The history of Marijuana in the US has been rich. Through the passing of Proposition 215, marijuana has been legalized in California, and the debate about it has brought a renewed interest in the plant known as cannabis sativa from which marijuana is derived. The huge popularity of medicinal marijuana and the growing public acceptance of this plant have helped dismiss the myths surrounding cannabis.
Just a few years ago, marijuana was considered an addictive and dangerous substance. However, research has shown that ancient cultures widely used cannabis for both medicinal and practical purposes. Cannabis has an interesting history both as a medicinal preparation and as a food.
Marijuana’s history goes way back over 10,000 years ago to where it has allegedly originated: in ancient China. Broken pottery reveals imprints of hemp rope dated approximately 10,000 B.C. which are the earliest evidences of the use of this plant. It was widely cultivated and grown in ancient China.

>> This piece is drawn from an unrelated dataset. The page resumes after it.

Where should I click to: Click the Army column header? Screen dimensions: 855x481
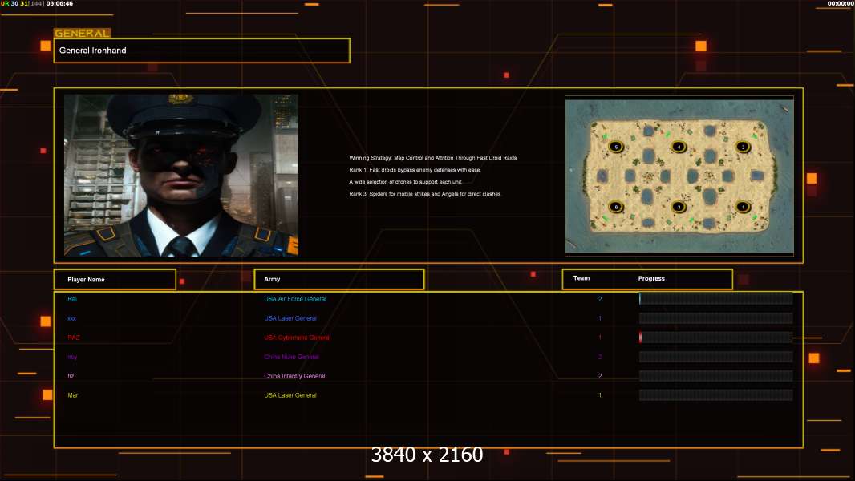point(339,279)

The most ancient New Stone Age culture in China used hemp to make ropes, fishing nets, and clothing. The hemp fibers were taken from the stems of Cannabis plants. The stems were strong, sturdy and flexible enough to be woven into cloth or spun into yarn. They were very durable and sturdy that during the start of the 2nd and 1st century B.C., they were used to make the first paper.

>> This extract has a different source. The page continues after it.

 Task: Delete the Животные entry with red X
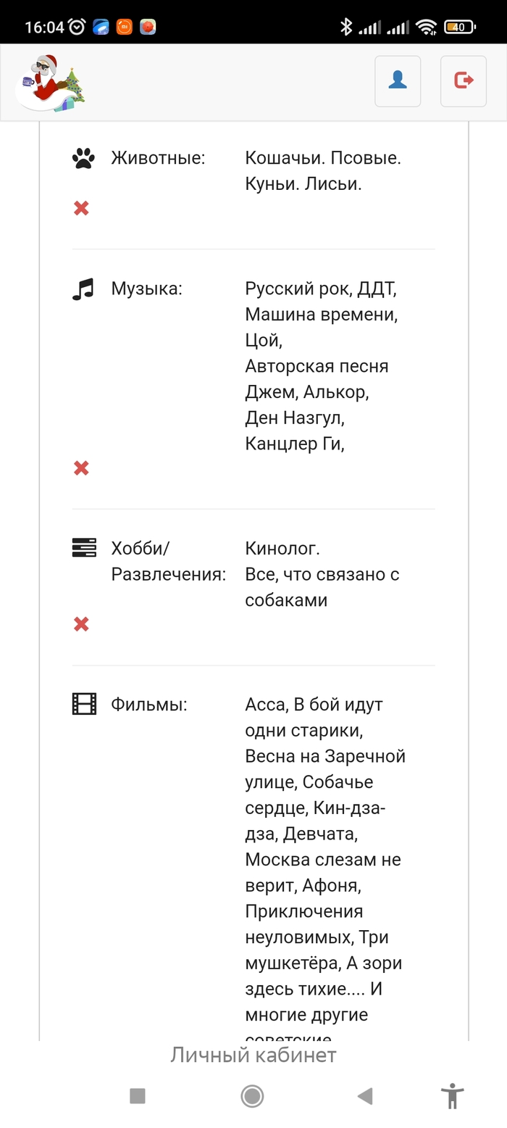tap(81, 209)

Along with soybeans, wheat, rice, and barley, the seeds of Cannabis sativa were considered one of ancient China’s “five grains”. Marijuana seeds were used or roasted to make meal. The seeds of Cannabis were also cooked as porridge. Up to the 10th century when they were replaced with higher quality grains, these seeds remained a vital staple of the Chinese diet.
Marijuana oil was extracted by crushing the marijuana seeds which the ancient Chinese used for lubrication, lamps, and cooking. The residue from the leftover cannabis was used as feeds for animals.
The ancient Chinese also used marijuana as medicine. The most ancient Chinese pharmacological text discussed how preparations of marijuana helped treat a wider range of conditions including constipation and malaria. Marijuana therapies involved crushing the plant’s roots into a paste for alleviating pain. During the 2nd century, Hua To, a Chinese surgeon was also alleged to use cannabis as anesthesia for surgery.
The earliest psychoactive use of marijuana in China was recorded about 2000 B.C. According to the Materia Medica Sutra, if ingested in excess, the seed of the cannabis plant will enable the person to see ghosts. “It lightens the body and makes one communicate with ghosts if taken over a long-term.” According to the fifth century Chinese doctor, Tao Hung Ching, combined with ginseng cannabis, marijuana produces a hallucinatory effect that allows users to see the future.
The marijuana laws of California are helping to bring back cannabis to its proper place as a medicinally valuable and useful plant.